Водитель эвакуатора забрался на платформу, стал фиксировать автомобиль дополнительными ремнями. Крикнул сверху:
- Идите, садитесь в кабину!
Изольда последовала к пассажирской дверце; Женя помог ей взобраться на сиденье. Устроившись, она взглянула на него – и ей показалось, будто он смотрит, как бесконечно и безнадёжно влюблённый юноша, чья бесшабашная девчонка уезжает куда-то очень далеко – и, может статься, навсегда.
А что, может, Женя влюбился в неё?.. Что ж, было бы очень лестно… Кто его знает?
На прощание следовало сказать что-нибудь обнадёживающее, приятное. Изольда, не закрывая дверцу, пообещала:
- Я теперь постараюсь всегда нести людям добро! Это ведь самое главное…
Женя закивал:
- Тебе это легко, ты ведь очень добрая. Но… на самом деле всё, что я тебе говорил…  оно не работает без Бога. Вот это и есть – самое главное.
Изольда кивнула: спорить не было времени, да и особого смысла тоже не было. Поживёт – сам разберётся… Водитель эвакуатора сел за руль, захлопнул дверцу. Изольда закрыла свою и помахала Жене рукой из окна. Женя помахал ей – а потом, когда эвакуатор развернулся и поехал, переваливаясь по кочкам и трещинам старого асфальта – обогнал их на своём мотоцикле и поднял руку в чёрной перчатке – и прощаясь, и желая ей доброго пути… А потом прибавил газ и исчез за поворотом.

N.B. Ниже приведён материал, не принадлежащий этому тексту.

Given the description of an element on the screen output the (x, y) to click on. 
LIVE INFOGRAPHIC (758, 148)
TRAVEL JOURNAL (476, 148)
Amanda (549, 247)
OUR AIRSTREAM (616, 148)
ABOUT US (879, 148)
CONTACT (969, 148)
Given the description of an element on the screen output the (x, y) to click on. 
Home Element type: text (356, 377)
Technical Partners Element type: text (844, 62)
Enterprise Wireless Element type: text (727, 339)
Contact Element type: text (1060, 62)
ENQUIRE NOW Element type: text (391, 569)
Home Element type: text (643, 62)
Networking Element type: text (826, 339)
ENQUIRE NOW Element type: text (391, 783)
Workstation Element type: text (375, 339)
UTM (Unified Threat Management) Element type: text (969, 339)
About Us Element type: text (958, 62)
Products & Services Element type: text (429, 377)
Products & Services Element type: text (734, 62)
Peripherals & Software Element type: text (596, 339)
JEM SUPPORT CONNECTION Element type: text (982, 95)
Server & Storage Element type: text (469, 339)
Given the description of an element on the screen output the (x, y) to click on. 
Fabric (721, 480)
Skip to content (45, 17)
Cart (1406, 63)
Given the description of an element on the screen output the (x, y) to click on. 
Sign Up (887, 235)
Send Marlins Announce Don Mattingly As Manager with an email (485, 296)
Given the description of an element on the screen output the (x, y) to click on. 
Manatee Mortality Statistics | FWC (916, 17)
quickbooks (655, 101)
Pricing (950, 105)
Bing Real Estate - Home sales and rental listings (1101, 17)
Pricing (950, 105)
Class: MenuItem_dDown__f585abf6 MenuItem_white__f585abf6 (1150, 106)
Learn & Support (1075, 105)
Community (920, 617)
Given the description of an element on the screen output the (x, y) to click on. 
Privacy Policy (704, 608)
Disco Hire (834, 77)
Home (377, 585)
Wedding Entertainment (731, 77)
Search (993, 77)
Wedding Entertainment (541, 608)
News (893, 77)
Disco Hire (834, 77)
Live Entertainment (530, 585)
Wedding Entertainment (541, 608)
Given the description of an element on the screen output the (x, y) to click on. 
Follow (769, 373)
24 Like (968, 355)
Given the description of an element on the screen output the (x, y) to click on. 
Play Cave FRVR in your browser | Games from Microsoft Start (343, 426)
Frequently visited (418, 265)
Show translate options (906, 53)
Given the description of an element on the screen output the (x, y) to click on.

«До свидания, Серый Волк, - с улыбкой подумала Изольда. – Ровной тебе дороги! Пусть всё у тебя будет хорошо».
- Так, вы мне, это… когда к сервисному центру подъезжать будем… подскажите, это самое, где сворачивать – а то чего-то навигатор ерунду какую-то показал, - произнёс водитель, когда они выехали на полупустое шоссе, залитое ослепительным утренним солнцем.
И Изольда заторопилась:
- Конечно, да… Там действительно не очень удобный подъезд…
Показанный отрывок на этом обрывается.